QUOTED PASSAGE
════════════════
Algorithm to identify degree of similarity based on prior categorization

by user1594322   Last Updated December 03, 2017 19:05 PM

I am working with digital images that people have manually categorized on a number of parameters.

I want to be able to find images that are similar or dissimilar based on certain categories. For instance, we might want to pick two random images from our database that have similar "significance", but are otherwise as different as possible.

As an example, this picture of Stonehenge would be categorized like this:


colors: blue, green, grey
themes: natural, land, sky
brightness: light
location: outdoor
shapes: angular
texture: hard
lines: vertical
significance: historical

The categories are mostly fixed and small, so when manually categorized the person is choosing the main colors from a list of ten colors (red, orange, yellow, green, blue, purplse, white, black, grey, brown), and the same is true of the other categories. Most of the categories only have a small number of options, such as location is indoor, outdoor, or unknown, and brightness is light, dark, or neutral.

My naive approach is something like this:

  1. Query the database for pictures with historical significance
  2. Pick a random starting image from the historically significant images
  3. Of the remaining historical images, do a random sampling of N images. Different values of N will give us more variety at the expense of accuracy.
  4. For each randomly selected image, create an ordered binary vector for all possible category values (ex. red=0, blue=1, outdoor=1, etc), producing some binary value.
════════════════
DATA SEGMENT
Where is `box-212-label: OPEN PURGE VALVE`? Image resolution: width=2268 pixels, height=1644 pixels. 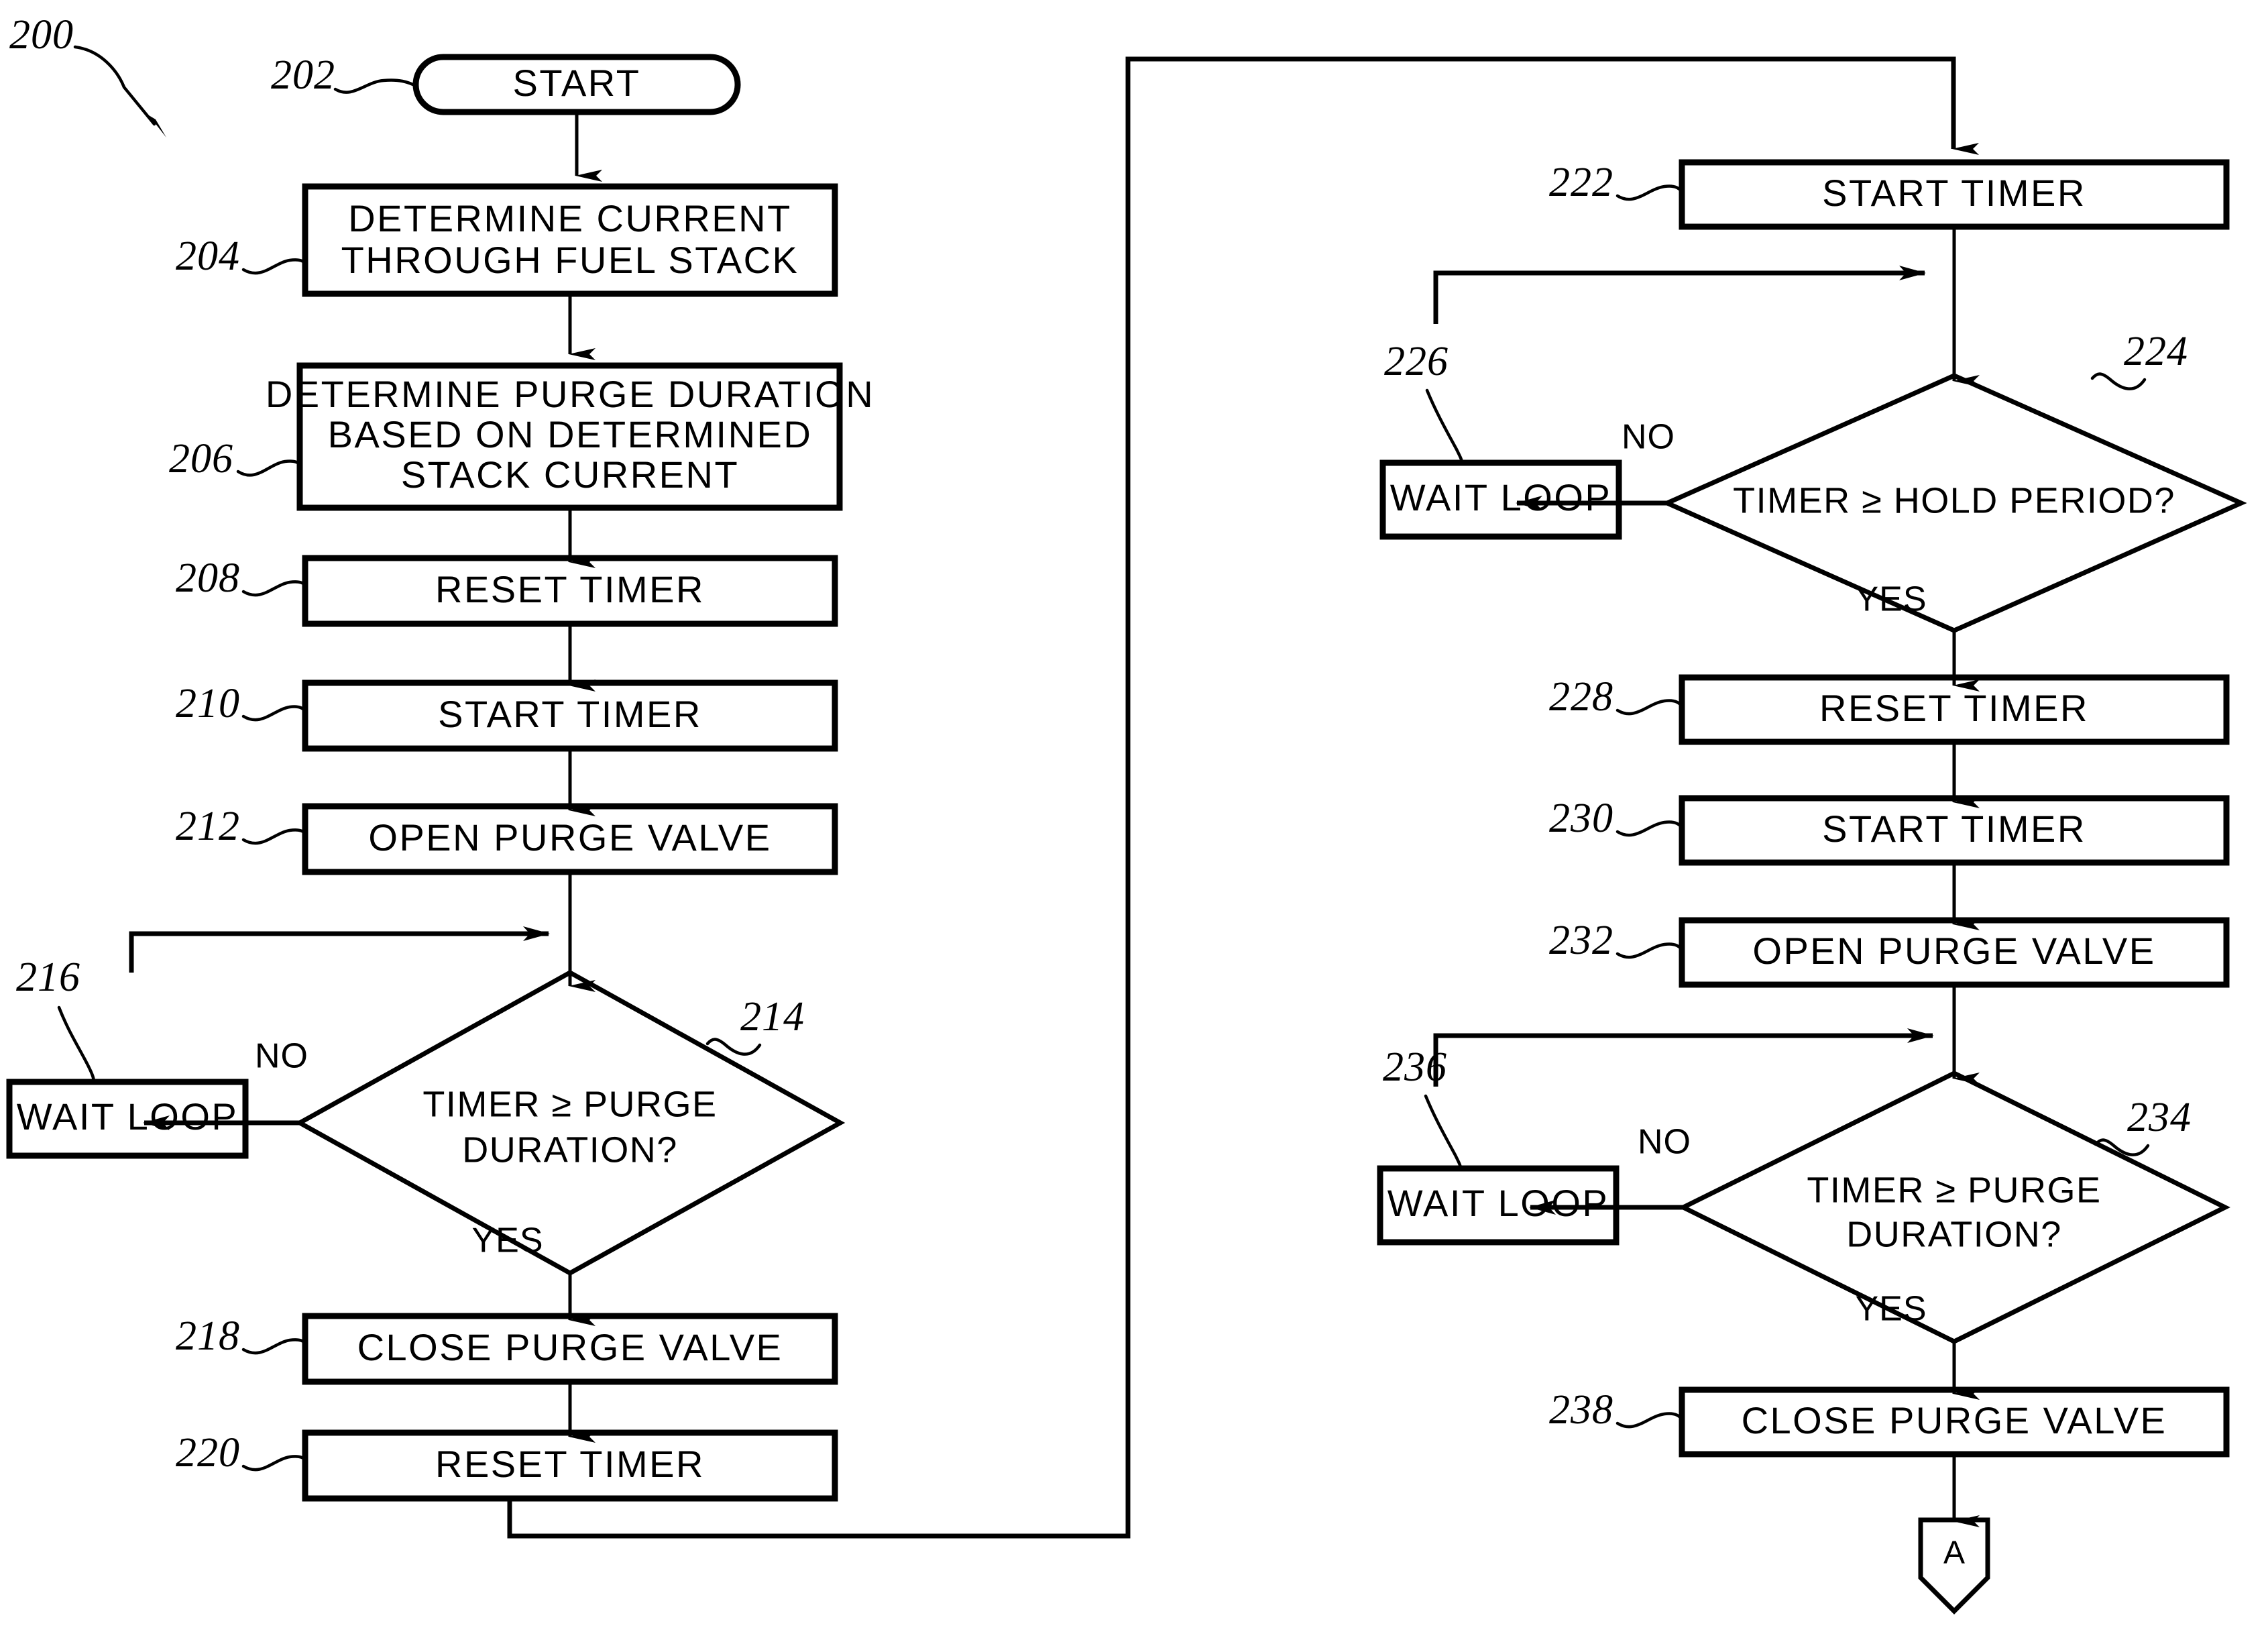 box-212-label: OPEN PURGE VALVE is located at coordinates (570, 838).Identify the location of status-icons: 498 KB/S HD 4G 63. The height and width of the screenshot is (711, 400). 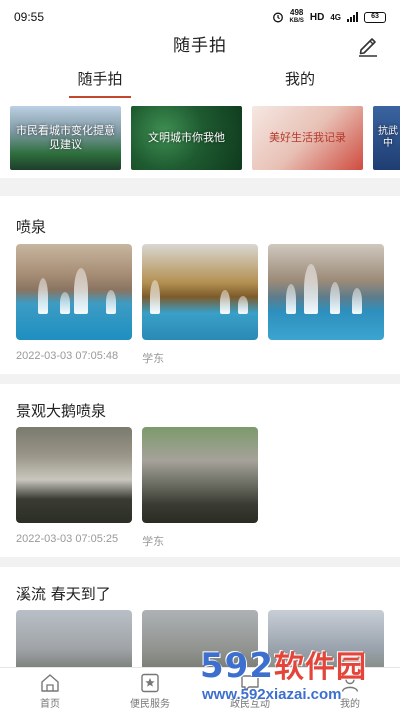
(329, 17).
════════════════
EXERCISE INSTRUCTIONS
a) In the image-similarity post, what options are there for the location category?
b) From the image-similarity post, repeat the passage that begins at the words "My naive approach" and stops after "some binary value.".
Nothing in the listing is needed here.

TASK SOLUTIONS
a) Indoor, outdoor, or unknown.

b)
My naive approach is something like this:

  1. Query the database for pictures with historical significance
  2. Pick a random starting image from the historically significant images
  3. Of the remaining historical images, do a random sampling of N images. Different values of N will give us more variety at the expense of accuracy.
  4. For each randomly selected image, create an ordered binary vector for all possible category values (ex. red=0, blue=1, outdoor=1, etc), producing some binary value.